Die Initiative hat nun Widerspruch gegen das Verbot eingelegt und beim Verwaltungsgericht vorläufigen Rechtsschutz begehrt. Man sieht das Versammlungsrecht mit Füßen getreten. Jochen Stay von der Ini-tiative: »Erst verbietet man uns das Demonstrieren auf und neben der Castor-Strecke, und wenn wir dann eine Versammlung außerhalb der Verbotszone anmelden und frecherweise mit vielen Atomkraftgegnern rechnen, dann wird auch das verboten». »X-tausendmal quer» hält einen geordneten Verlauf der Versammlung für gewährleistet. Zudem schwanke die Teilnehmerzahl und werde sich durchschnittlich bei 600 einpendeln, heißt es. Das Camp-Verbot sei unverhältnismäßig.

Polizei-Pressesprecher Klaus-Dieter Tietz betonte gegenüber der EJZ, dass Camps innerhalb einer Fünf-Kilometer-Zone nun nicht per se verboten würden. Aber sie unterliegen einer »besonderen Betrachtung»: Könnte der Castor-Transport durch die Camps beeinträchtigt werden? Die Polizei führt an, dass Camps bei vergangenen Castor-Protes-ten nicht nur als Logistikzentren genutzt worden seien, sondern dass von ihnen auch strafrechtlich relevante Aktionen ausgegangen seien. Es wird also Einzelfall-Entscheidungen geben. Zwar haben die Landkreise bei der Genehmigung formal die Hoheit, doch die Bezirksregierung wird sich das letzte Wort vorbehalten, so Polizeisprecher Tietz. Beim Landkreis Lüchow-Dannenberg sind bisher keine Anträge zur Errichtung von Camps eingegangen, hieß es am Dienstag im Atomausschuss.

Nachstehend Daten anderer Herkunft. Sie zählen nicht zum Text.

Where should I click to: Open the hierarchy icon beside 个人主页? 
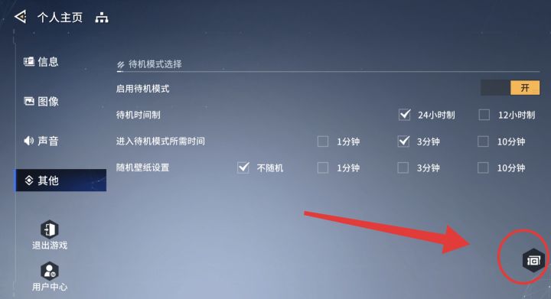click(x=102, y=18)
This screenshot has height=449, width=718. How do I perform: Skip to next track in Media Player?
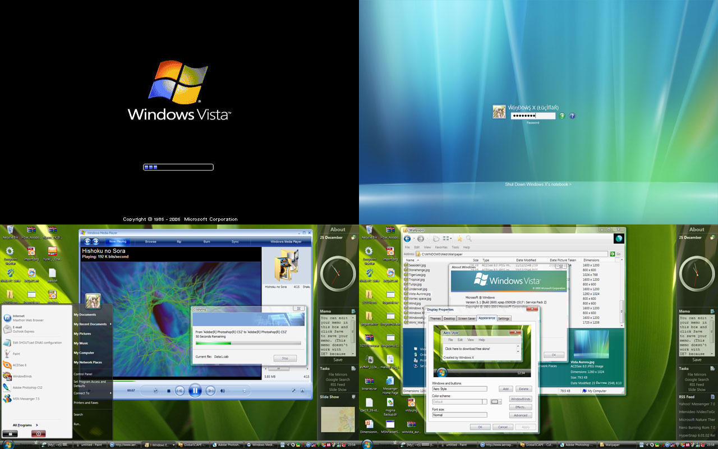click(210, 391)
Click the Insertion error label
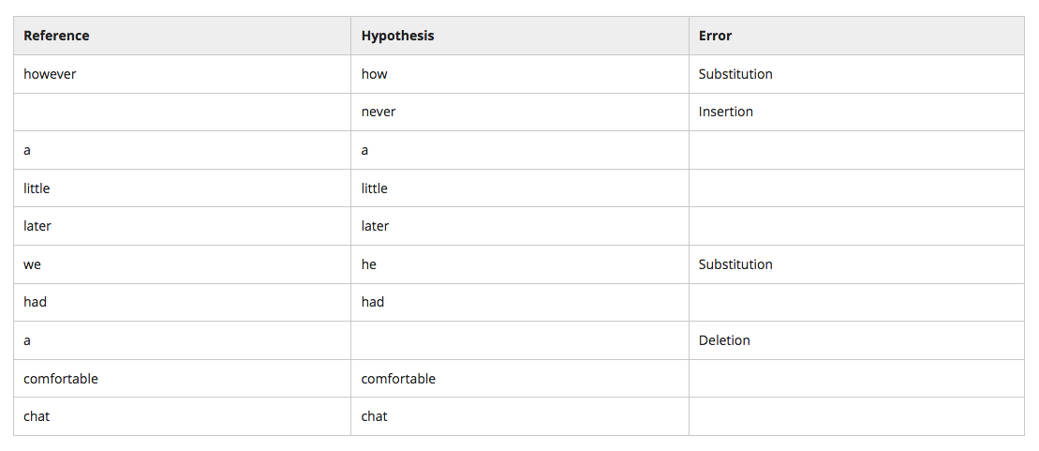 [725, 113]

Die restriktive Auslegung der Versammlungsverbote wertet die hiesige Bürgerinitiative Umweltschutz (BI) als »Ausnahmezustand». DasDemo-Verbot werde damit flächendeckend wirksam, wird kritisiert. BI-Sprecher Wolfgang Ehmke: »Ein derart massiver Eingriff in die Bewegungsfreiheit wird noch auf die Spitze getrieben, wenn Antragstellern von Passierscheinen wie Ärzten, wie geschehen, gesagt wird, am Tage des Schienentransportes würde kein Bahnübergang und auch keine Überführung bzw. Tunnelung passierbar sein. Auch nicht mit Passierschein.» Die Polizei dementiert das allerdings.

Die neue Diskussion um die 5-Kilometer-Zone hält die hiesige Landtagsabgeordnete Rebecca Harms (Grüne) für eine »neue Eskalation des Konfliktes um Gorleben». Es sei politisch unverantwortlich, dass die Abwägung zwischen den Interessen der Atomindustrie und den Grundrechten von Bürgern offensichtlich der Polizei oder der Regierungspräsidentin überlassen bleibe. Die bisherige Abwägung sei demokratiefeindlich.